SRCU state double scan

March 6, 2020

The SRCU flavor of RCU uses per-cpu counters to detect that every CPU has passed through a quiescent state for a particular SRCU lock instance (srcu_struct).

There's are total of 4 counters per-cpu. One pair for locks, and another for unlocks. You can think of the SRCU instance to be split into 2 parts. The readers sample srcu_idx and decided which part to use. Each part corresponds to one pair of lock and unlock counters. A reader increments a part's lock counter during locking and likewise for unlock.

During an update, the updater flips srcu_idx (thus attempting to force new readers to use the other part) and waits for the lock/unlock counters on the previous value of srcu_idx to match. Once the sum of the lock counters of all CPUs match that of unlock, the system knows all pre-existing read-side critical sections have completed.

Things are not that simple, however. It is possible that a reader samples the srcu_idx, but before it can increment the lock counter corresponding to it, it undergoes a long delay. We thus we end up in a situation where there are readers in both srcu_idx = 0 and srcu_idx = 1.

To prevent such a situation, a writer has to wait for readers corresponding to both srcu_idx = 0 and srcu_idx = 1 to complete. This depicted with 'A MUST' in the below pseudo-code:

        reader 1        writer                        reader 2
        -------------------------------------------------------
        // read_lock
        // enter
        Read: idx = 0;
        <long delay>    // write_lock
                        // enter
                        wait_for lock[1]==unlock[1]
                        idx = 1; /* flip */
                        wait_for lock[0]==unlock[0]
                        done.
                                                      Read: idx = 1;
        lock[0]++;
                                                      lock[1]++;
                        // write_lock
                        // return
        // read_lock
        // return
        /**** NOW BOTH lock[0] and lock[1] are non-zero!! ****/
                        // write_lock
                        // enter
                        wait_for lock[0]==unlock[0] <- A MUST!
                        idx = 0; /* flip */
                        wait_for lock[1]==unlock[1] <- A MUST!

NOTE: QRCU has a similar issue. However it overcomes such a race in the reader by retrying the sampling of its 'srcu_idx' equivalent.
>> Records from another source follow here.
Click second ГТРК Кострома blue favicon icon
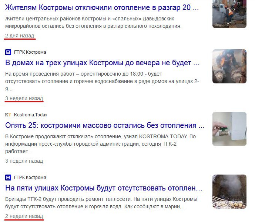 tap(8, 178)
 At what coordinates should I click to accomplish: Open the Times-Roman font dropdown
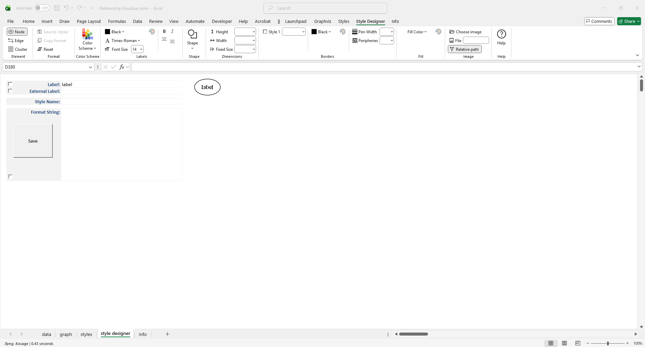tap(123, 41)
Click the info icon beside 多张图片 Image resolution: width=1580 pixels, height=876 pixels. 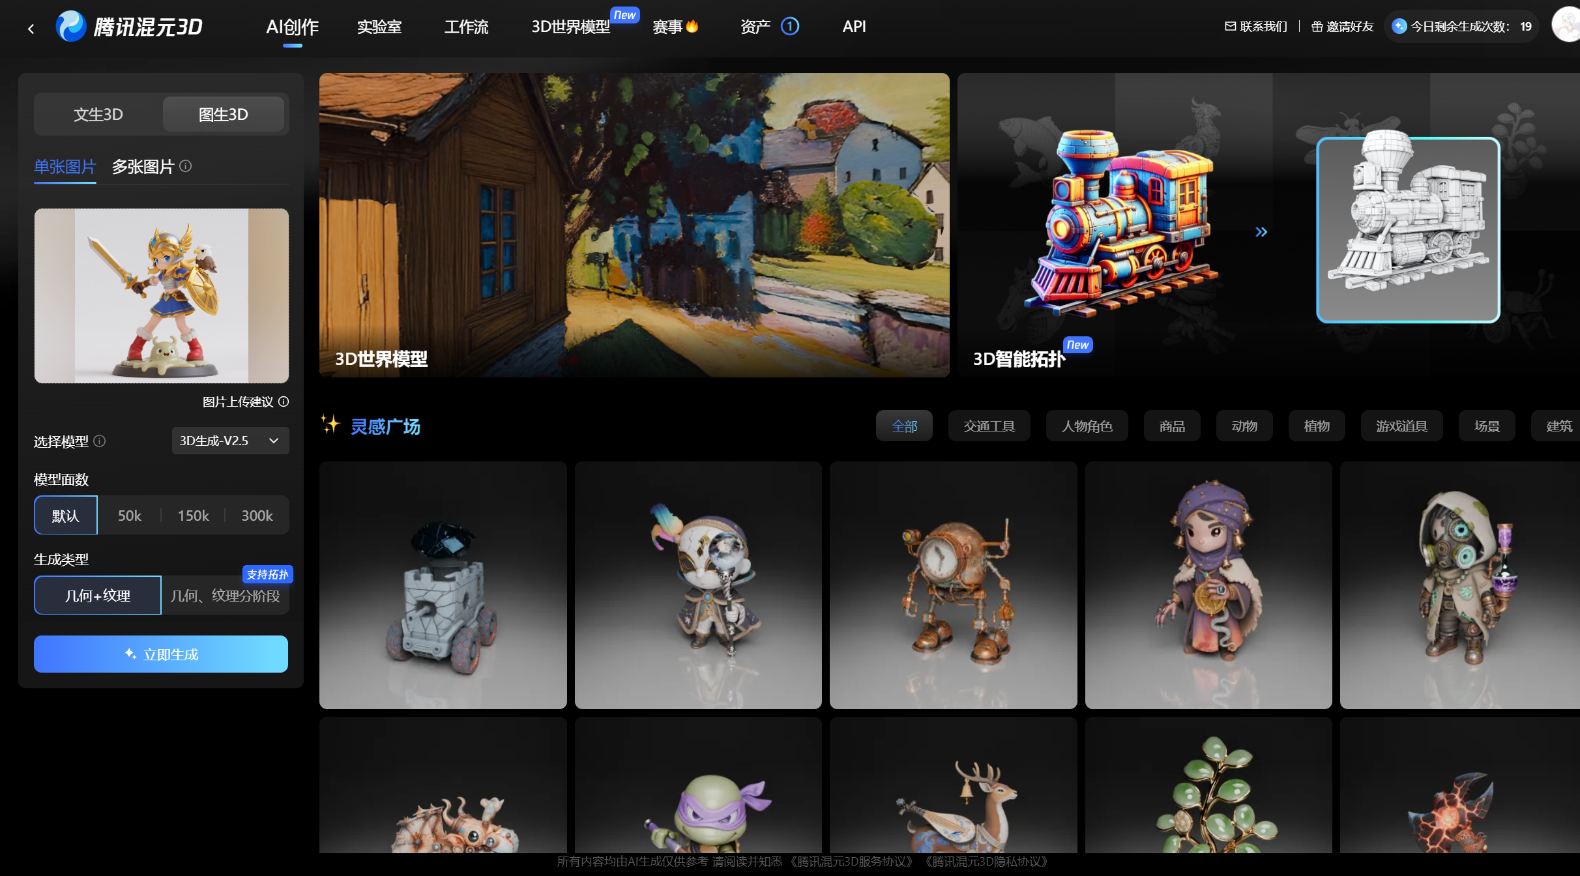[186, 166]
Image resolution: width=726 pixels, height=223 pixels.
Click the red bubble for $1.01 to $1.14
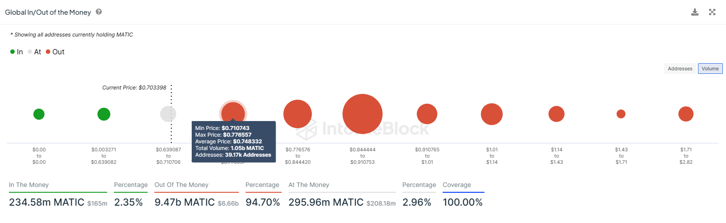492,114
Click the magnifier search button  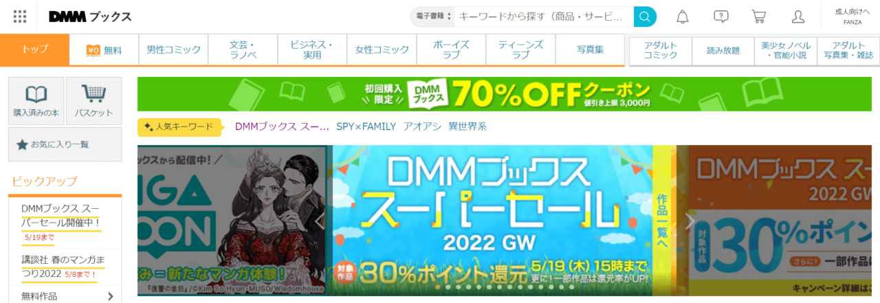pos(645,16)

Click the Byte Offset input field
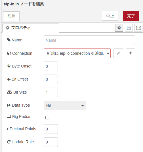[51, 66]
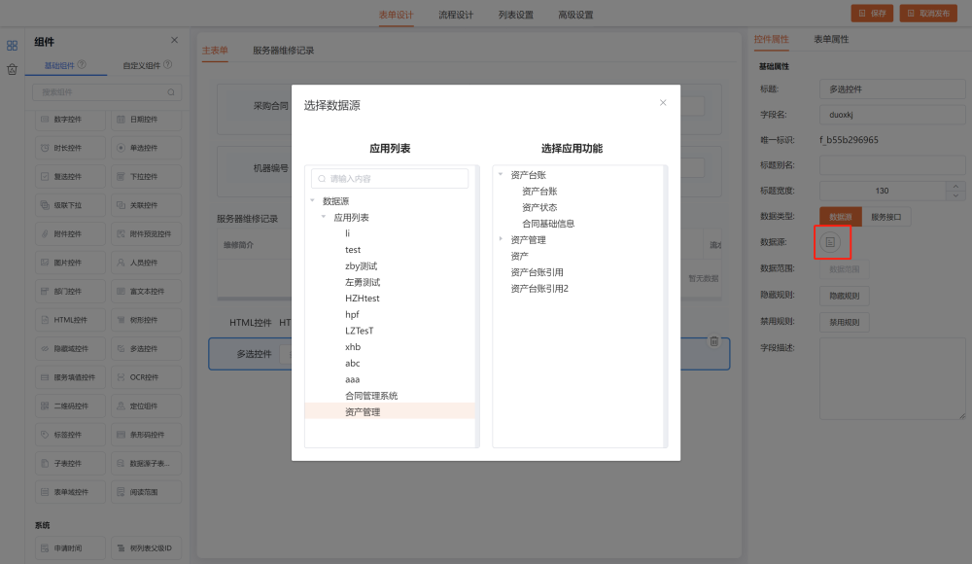
Task: Select 数据源 data type option
Action: [x=840, y=217]
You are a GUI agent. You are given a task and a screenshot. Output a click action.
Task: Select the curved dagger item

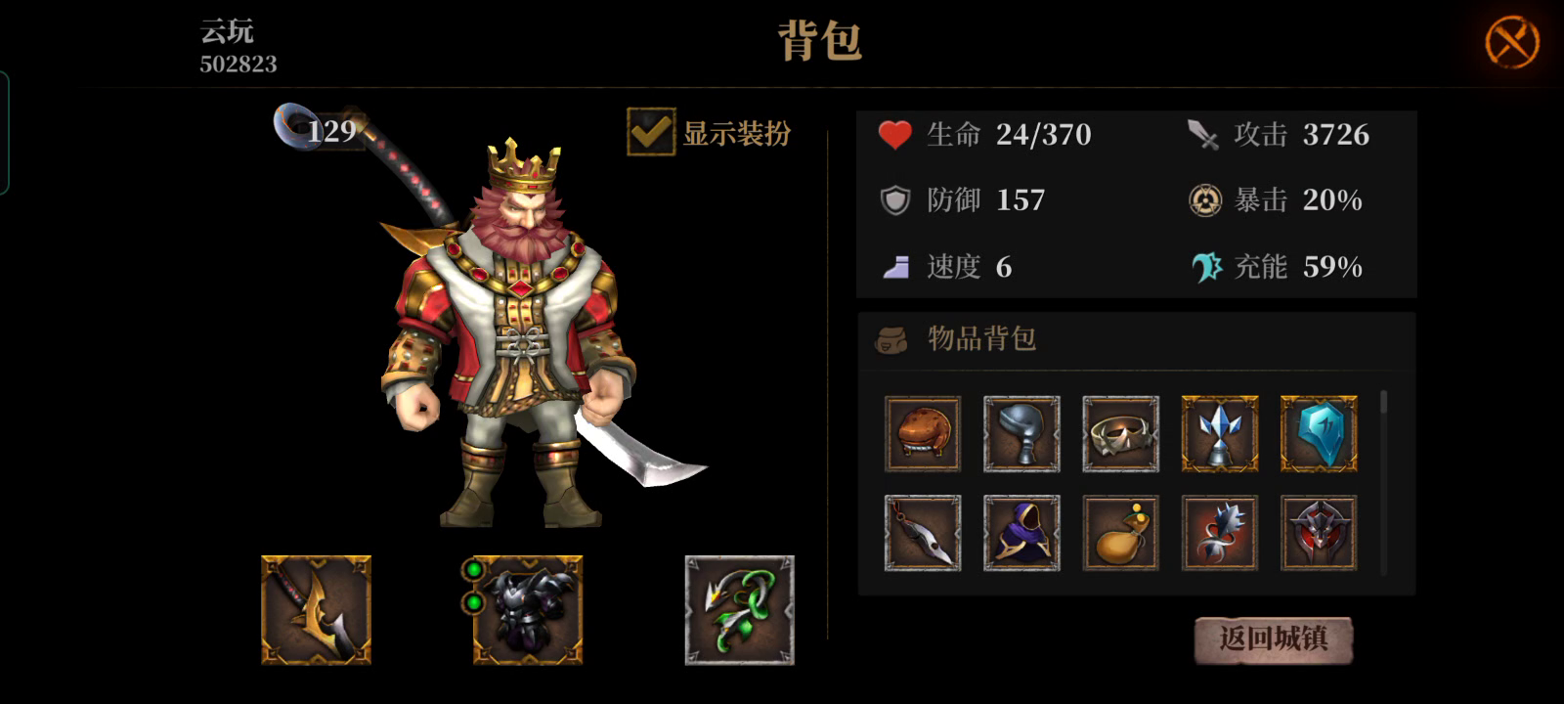[x=923, y=533]
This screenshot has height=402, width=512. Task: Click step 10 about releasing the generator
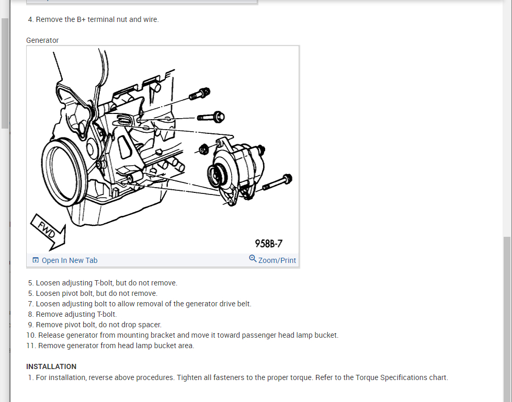182,335
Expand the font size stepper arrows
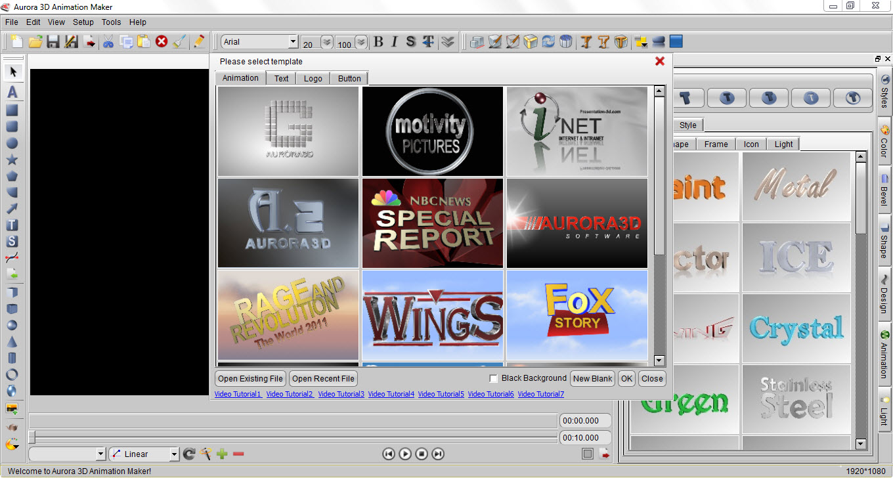 (x=326, y=41)
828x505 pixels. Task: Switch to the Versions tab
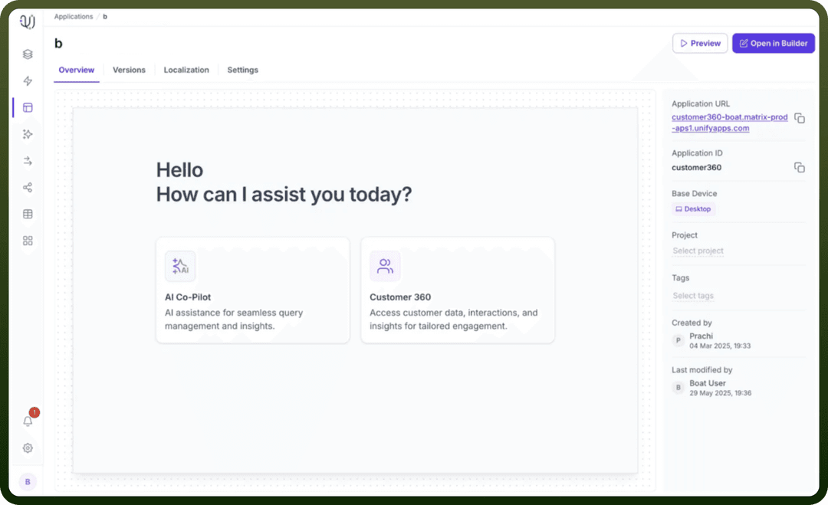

Q: If you have to wait for readers of both srcu_idx = 0, and 1, then why not just have a single counter and do away with the “flipping” logic? Ans: Because of updater forward progress. If we had a single counter, then it is possible that new readers would constantly increment the lock counter, thus updaters would be waiting all the time. By using the 'flip' logic, we are able to drain pre-existing readers using the inactive part of srcu_idx to be drained in a bounded time. The number of readers of a 'flipped' part would only monotonically decrease since new readers go to its counterpart.